■ **Instructions for the task**: Which lines in the records below contain the string "computer", with case counting? Copy out each of those lines.

Records from a data collection:
+ + + +

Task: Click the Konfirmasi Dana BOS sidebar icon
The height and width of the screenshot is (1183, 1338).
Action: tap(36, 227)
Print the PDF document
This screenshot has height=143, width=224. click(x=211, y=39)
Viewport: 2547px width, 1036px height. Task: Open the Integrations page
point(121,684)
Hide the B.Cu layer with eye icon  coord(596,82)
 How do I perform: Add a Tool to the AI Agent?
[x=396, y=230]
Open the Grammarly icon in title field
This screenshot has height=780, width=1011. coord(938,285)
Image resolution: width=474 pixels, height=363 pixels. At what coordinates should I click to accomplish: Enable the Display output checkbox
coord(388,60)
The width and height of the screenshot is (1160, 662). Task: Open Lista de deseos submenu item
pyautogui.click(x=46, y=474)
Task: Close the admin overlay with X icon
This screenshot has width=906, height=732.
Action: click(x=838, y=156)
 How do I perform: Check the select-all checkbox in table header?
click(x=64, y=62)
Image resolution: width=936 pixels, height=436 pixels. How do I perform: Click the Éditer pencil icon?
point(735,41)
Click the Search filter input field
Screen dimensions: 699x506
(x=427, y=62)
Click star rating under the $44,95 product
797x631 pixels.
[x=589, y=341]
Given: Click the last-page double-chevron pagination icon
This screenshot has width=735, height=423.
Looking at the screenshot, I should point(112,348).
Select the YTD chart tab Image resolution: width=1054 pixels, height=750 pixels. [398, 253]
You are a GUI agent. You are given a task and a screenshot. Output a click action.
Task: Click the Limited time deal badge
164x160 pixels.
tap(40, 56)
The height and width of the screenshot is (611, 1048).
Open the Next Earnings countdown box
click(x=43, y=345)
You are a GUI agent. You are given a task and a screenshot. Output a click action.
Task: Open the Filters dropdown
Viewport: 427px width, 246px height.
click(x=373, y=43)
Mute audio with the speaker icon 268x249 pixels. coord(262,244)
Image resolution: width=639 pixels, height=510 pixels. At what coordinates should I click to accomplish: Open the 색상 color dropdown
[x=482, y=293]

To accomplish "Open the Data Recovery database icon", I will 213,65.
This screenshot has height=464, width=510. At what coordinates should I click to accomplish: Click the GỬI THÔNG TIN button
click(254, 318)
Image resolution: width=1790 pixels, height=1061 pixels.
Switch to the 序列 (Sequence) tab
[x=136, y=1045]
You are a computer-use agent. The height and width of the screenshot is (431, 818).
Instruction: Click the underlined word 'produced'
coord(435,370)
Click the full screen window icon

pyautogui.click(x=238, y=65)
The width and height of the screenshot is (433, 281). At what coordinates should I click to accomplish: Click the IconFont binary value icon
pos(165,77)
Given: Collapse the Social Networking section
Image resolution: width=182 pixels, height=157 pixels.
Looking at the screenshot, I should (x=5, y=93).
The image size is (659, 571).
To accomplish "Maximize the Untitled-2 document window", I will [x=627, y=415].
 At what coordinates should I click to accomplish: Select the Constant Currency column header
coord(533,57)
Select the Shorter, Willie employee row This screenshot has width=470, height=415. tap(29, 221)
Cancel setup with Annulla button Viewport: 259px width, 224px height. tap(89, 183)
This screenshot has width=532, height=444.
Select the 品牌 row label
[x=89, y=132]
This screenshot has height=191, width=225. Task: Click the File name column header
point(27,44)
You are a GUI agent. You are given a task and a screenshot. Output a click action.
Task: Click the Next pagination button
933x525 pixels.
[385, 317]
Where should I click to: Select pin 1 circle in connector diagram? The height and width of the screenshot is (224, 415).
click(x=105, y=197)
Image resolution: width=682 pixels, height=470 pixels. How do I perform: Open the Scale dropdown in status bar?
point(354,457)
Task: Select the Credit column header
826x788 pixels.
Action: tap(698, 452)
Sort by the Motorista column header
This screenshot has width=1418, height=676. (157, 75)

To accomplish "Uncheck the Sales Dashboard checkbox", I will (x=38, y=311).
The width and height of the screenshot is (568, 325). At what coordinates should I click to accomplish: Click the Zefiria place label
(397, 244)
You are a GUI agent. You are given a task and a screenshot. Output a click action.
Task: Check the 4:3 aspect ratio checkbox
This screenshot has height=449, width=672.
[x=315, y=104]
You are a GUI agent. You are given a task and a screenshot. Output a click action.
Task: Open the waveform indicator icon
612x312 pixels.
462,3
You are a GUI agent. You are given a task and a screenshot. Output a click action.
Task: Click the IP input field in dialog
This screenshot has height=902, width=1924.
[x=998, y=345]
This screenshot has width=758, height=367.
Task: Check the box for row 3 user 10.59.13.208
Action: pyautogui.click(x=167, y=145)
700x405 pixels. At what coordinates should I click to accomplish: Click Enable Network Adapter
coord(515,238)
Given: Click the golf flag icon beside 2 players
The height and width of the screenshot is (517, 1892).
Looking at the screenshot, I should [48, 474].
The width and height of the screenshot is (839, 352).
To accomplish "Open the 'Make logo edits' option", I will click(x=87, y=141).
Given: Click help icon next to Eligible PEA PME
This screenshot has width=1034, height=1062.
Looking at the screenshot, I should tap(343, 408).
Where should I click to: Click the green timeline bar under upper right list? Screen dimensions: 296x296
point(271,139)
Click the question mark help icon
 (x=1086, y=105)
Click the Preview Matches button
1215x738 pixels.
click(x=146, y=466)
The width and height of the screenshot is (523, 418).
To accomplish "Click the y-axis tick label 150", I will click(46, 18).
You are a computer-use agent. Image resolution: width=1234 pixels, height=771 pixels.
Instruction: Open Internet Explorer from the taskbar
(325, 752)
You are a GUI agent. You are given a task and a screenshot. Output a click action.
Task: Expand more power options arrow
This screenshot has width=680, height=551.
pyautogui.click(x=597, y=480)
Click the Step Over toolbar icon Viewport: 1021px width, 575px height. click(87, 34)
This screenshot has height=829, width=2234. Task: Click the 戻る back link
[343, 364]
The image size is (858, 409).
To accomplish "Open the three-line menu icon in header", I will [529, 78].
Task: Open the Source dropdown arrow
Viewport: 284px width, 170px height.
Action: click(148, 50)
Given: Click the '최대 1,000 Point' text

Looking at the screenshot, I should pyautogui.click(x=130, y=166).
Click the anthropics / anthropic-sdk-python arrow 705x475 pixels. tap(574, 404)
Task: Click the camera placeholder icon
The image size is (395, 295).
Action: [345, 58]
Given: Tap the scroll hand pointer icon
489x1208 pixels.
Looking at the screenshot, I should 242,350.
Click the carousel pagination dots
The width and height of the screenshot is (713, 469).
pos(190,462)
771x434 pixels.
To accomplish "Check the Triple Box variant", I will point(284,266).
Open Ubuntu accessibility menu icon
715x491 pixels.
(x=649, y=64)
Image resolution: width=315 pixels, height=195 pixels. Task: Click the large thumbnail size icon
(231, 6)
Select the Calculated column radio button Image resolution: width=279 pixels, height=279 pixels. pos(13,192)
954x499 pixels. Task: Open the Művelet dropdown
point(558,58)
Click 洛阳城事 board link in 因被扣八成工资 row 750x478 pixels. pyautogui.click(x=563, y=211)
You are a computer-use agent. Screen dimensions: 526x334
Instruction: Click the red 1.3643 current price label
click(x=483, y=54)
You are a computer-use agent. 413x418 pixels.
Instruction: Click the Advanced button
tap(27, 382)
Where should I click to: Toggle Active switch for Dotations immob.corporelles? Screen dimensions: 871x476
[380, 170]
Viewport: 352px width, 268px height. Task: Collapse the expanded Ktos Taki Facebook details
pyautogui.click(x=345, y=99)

+ + + +

■ **Full answer**:
You are a computer-use agent. The height and width of the screenshot is (431, 818).
You are a computer-use agent. Image resolution: width=1234 pixels, height=771 pixels.
You are a computer-use agent. Screen dimensions: 526x334
You are a computer-use agent. 413x418 pixels.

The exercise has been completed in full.